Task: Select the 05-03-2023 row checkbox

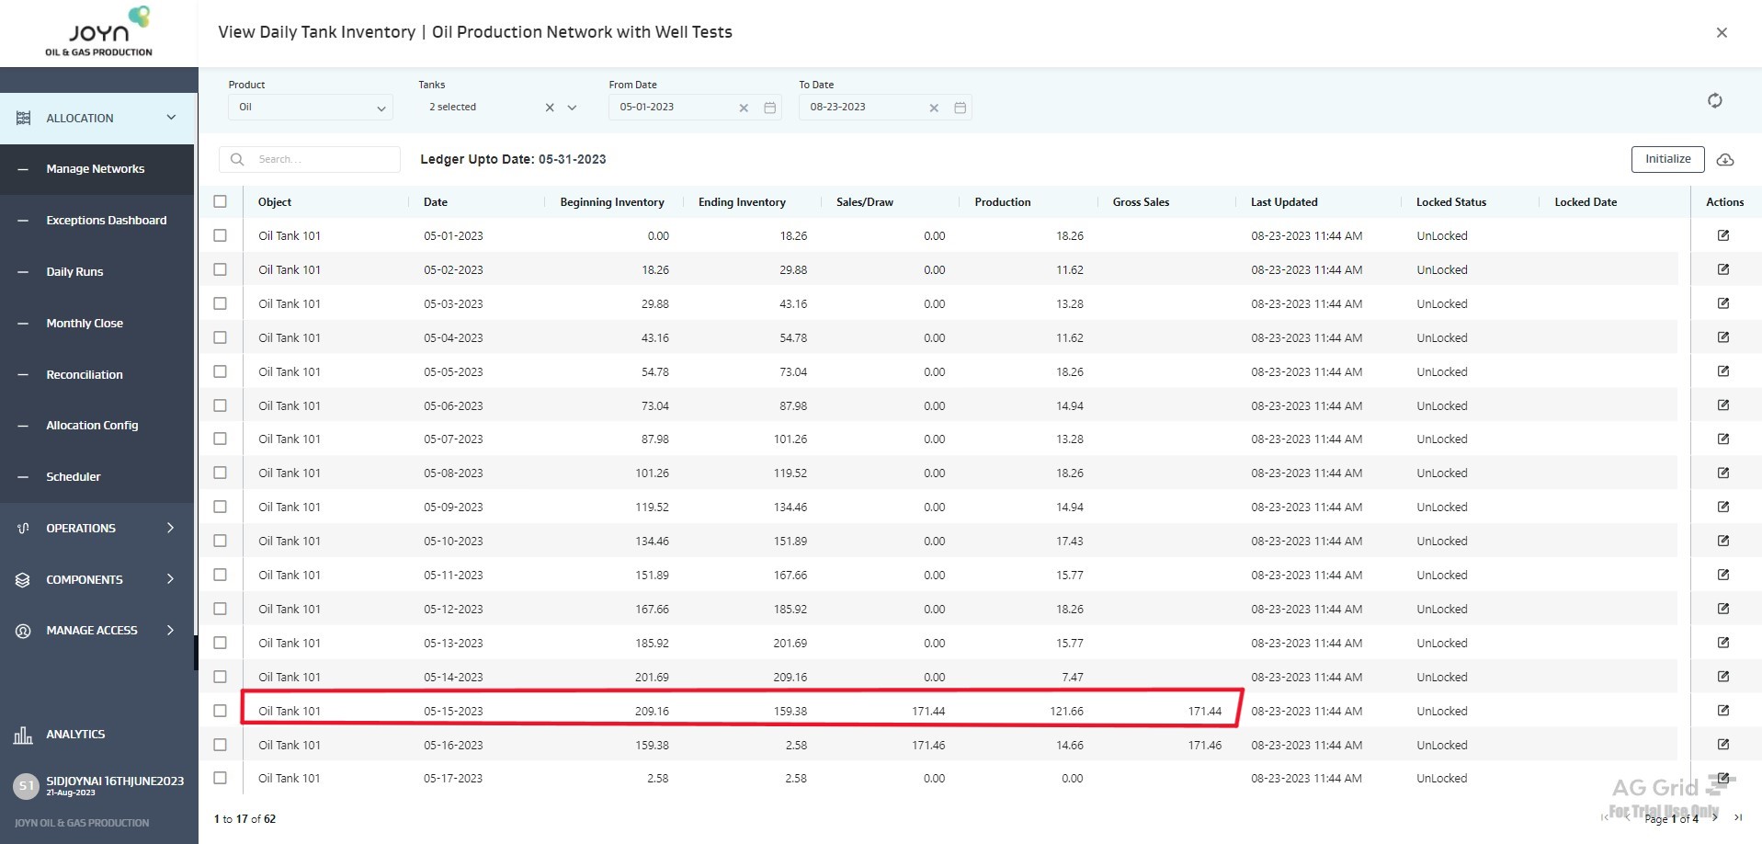Action: (x=220, y=303)
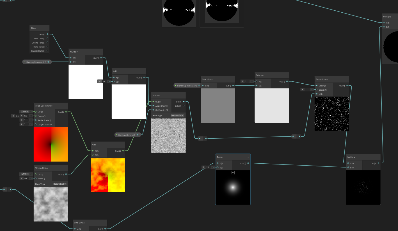Click the AngleOffset(1) input port on the Voronoi node
The image size is (398, 231).
pos(153,106)
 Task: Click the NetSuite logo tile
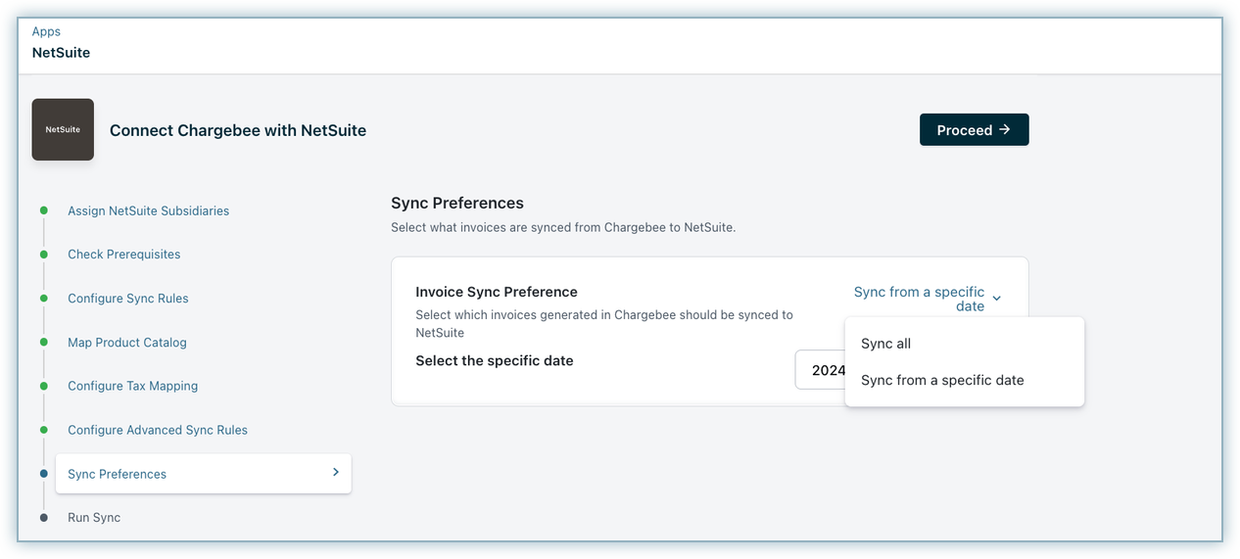[63, 129]
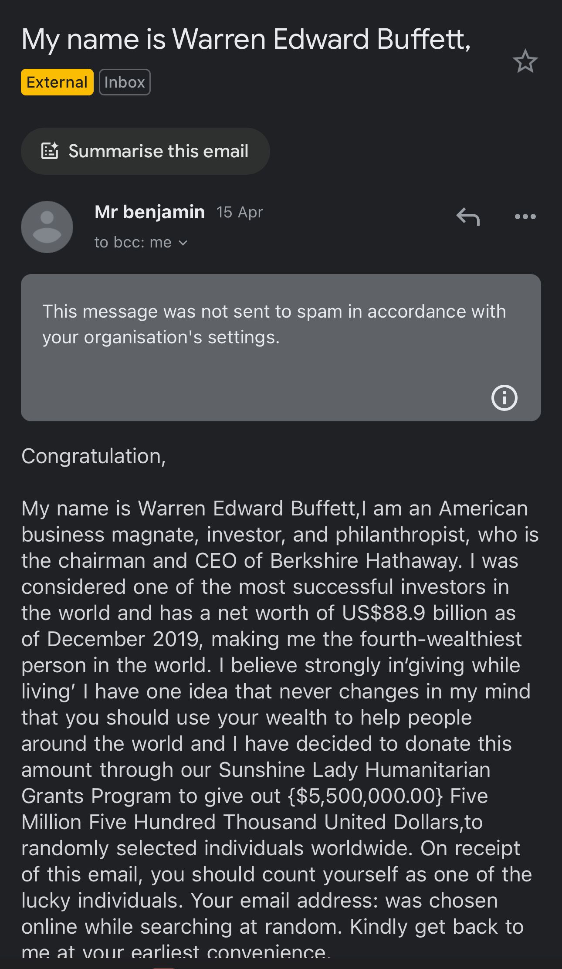
Task: Tap the 15 Apr date
Action: (x=240, y=212)
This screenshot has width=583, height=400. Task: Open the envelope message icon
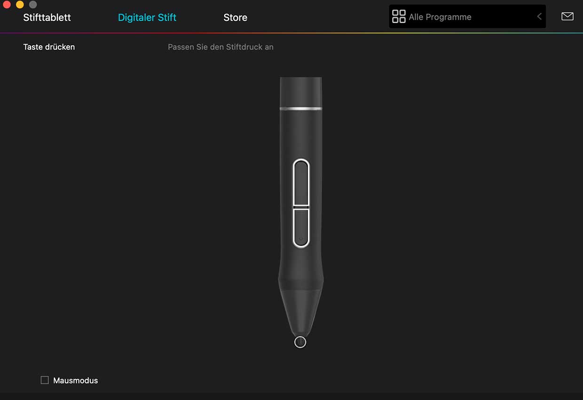coord(567,16)
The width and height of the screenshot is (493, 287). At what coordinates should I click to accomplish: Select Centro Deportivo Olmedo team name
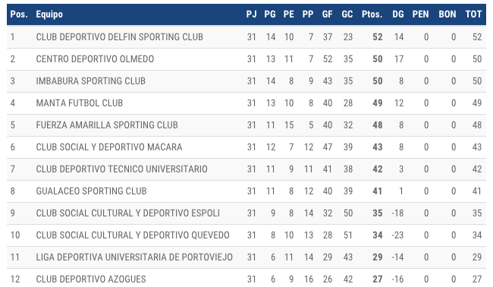(x=95, y=59)
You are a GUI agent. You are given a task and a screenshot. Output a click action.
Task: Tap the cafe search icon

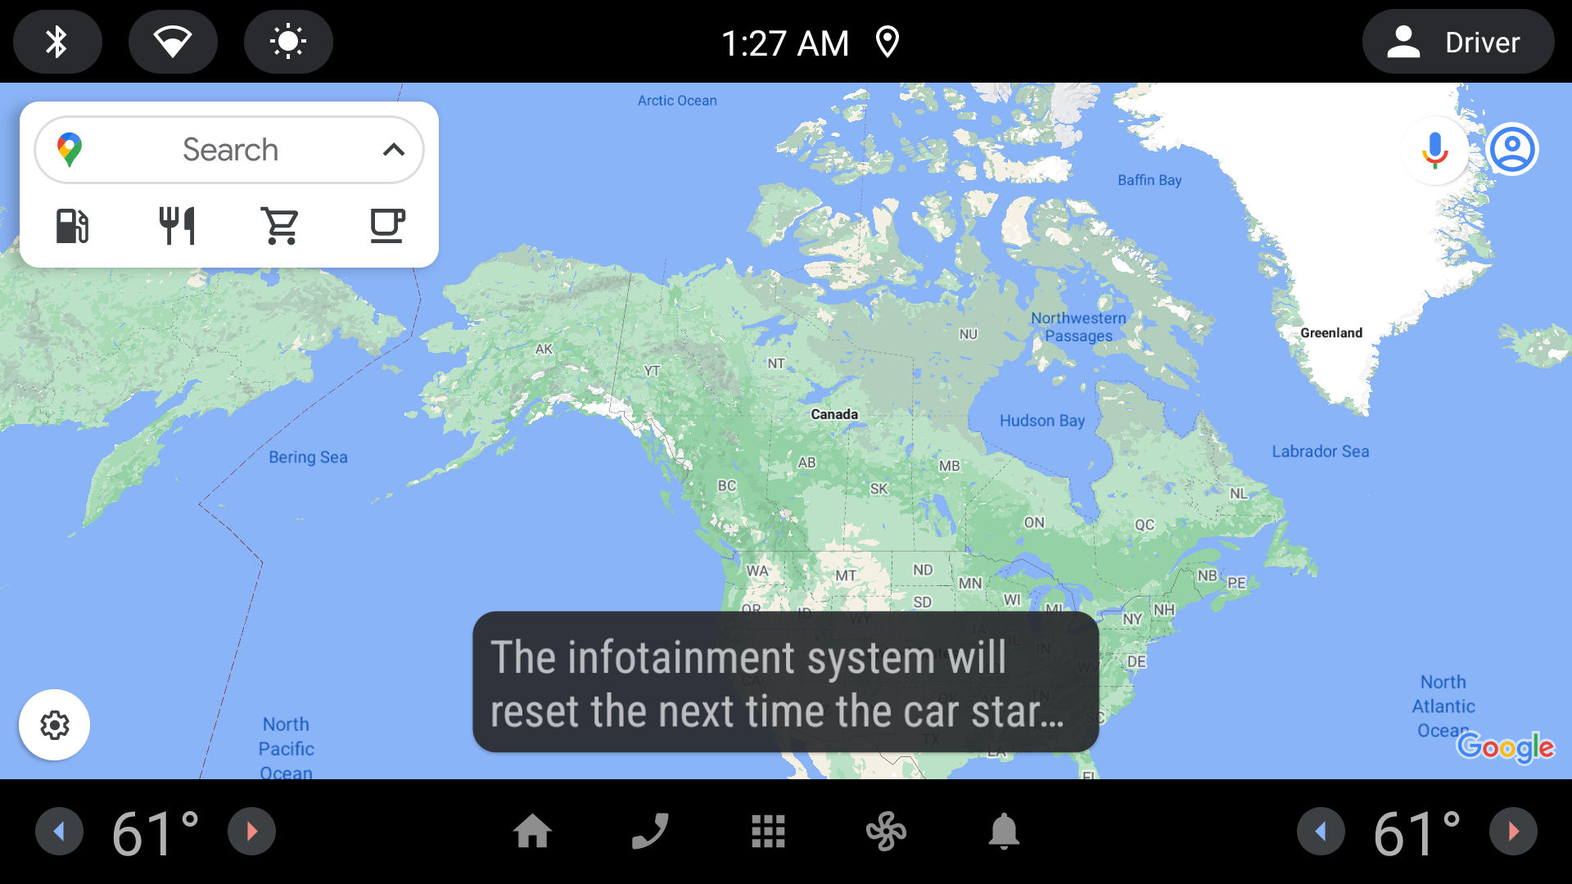[x=386, y=224]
○ ○ ○ ○ ○ ○ ○
Problem - Once the pictures are removed, copy the material above exactly.

Your solution -
Task: Select the 05-03-2023 row checkbox

Action: (x=220, y=303)
Click the AngleOffset(1) input port on the Voronoi node
The image size is (398, 231).
pos(153,106)
 Task: Click the NetSuite logo tile
[63, 129]
Task: Tap the 15 Apr date
Action: (x=240, y=212)
This screenshot has width=583, height=400. Task: Open the envelope message icon
coord(567,16)
The width and height of the screenshot is (493, 287). At what coordinates should I click to accomplish: Select Centro Deportivo Olmedo team name
(x=95, y=59)
You are a GUI agent. You are given a task and a screenshot. Output a click action.
Task: Tap the cafe search icon

[x=386, y=224]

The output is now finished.